Therapeutic Monitoring of Mycophenolate Mofetil

Mycophenolate mofetil (MMF) has become the single most used immunosuppressant in solid-organ transplantation. Despite a well-documented relationship and efficacy (in terms of acute rejection prophylaxis) and exposure to mycophenolic acids (MPA) as measured by area under the curve (AUC), excellent results have been achieved using a fixed-dosage regimen. In the past several years, there has been an increased interest in the utility of monitoring MPA concentrations to both increase efficacy and decrease toxicity, particularly in many current drug minimization protocols.

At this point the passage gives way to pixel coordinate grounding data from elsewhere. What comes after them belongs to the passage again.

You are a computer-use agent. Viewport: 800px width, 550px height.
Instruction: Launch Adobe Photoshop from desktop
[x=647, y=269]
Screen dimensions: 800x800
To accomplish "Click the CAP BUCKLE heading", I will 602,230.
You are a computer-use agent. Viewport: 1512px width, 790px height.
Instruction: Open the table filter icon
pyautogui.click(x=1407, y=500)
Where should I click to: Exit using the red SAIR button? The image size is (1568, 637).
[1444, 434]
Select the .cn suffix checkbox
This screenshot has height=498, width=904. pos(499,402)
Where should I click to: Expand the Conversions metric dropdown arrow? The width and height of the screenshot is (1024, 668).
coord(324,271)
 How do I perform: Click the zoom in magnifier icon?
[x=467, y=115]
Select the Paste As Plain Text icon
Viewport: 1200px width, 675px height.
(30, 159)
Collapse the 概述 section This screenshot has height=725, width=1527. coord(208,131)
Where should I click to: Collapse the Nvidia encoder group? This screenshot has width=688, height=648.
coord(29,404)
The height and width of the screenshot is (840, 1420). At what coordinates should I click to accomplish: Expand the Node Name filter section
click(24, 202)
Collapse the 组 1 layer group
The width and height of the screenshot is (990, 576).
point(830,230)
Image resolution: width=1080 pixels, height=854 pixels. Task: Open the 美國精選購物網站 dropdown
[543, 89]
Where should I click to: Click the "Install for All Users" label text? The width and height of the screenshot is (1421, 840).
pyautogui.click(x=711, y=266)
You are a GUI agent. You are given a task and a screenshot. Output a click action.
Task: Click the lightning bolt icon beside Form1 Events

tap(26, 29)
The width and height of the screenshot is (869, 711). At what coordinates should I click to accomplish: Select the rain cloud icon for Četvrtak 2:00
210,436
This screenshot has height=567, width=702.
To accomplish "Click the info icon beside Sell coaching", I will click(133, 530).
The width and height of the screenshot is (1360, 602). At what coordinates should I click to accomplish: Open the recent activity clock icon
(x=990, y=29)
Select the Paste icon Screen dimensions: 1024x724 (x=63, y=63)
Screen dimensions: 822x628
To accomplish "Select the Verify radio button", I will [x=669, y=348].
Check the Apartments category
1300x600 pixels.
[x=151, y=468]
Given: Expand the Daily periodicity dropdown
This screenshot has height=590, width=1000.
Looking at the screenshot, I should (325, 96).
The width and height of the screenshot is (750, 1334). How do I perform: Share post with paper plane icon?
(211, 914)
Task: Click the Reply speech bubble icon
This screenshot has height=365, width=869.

MMF is morpholinoethyl ester of MPA, a potent and reversible inhibitor of inosine monophosphate dehydrogenase (IMPDH), isoform 2 (1). MPA originally was discovered from Penicillium brevicompactum and related fungi in the late 19th century, and its major activity on IMPDH first was reported in 1969 (2). MPA was developed as an immunosuppressant by Syntex in 1980s to complement existing immunosuppressive agents, including calcineurin inhibitor, azathioprine, and corticosteroids (3). IMPDH became a target for immunosuppression because lymphocytes depend on the de novo guanosine nucleotide synthesis pathway for DNA synthesis and cell division (3). Because other cell types, including neurons, depend primarily on the alternative salvage pathway for DNA synthesis, MPA selectively inhibits the proliferation of human T and B lymphocytes. Since the 1990s, when large, double-blind, randomized trials in kidney transplant recipients (4–6) showed the efficacy of MMF in preventing early acute rejection, in combination with cyclosporine (CsA) and prednisone, MMF has been used widely as a part of various combination regimens of immunosuppressive agents. To appreciate fully the complexities and controversies involved in therapeutic monitoring, one must have a substantial understanding of the pharmacokinetics and pharmacodynamics of MPA. This review covers the basic pharmacology of MMF and then discusses the data that are available on the utility of monitoring of MPA concentrations.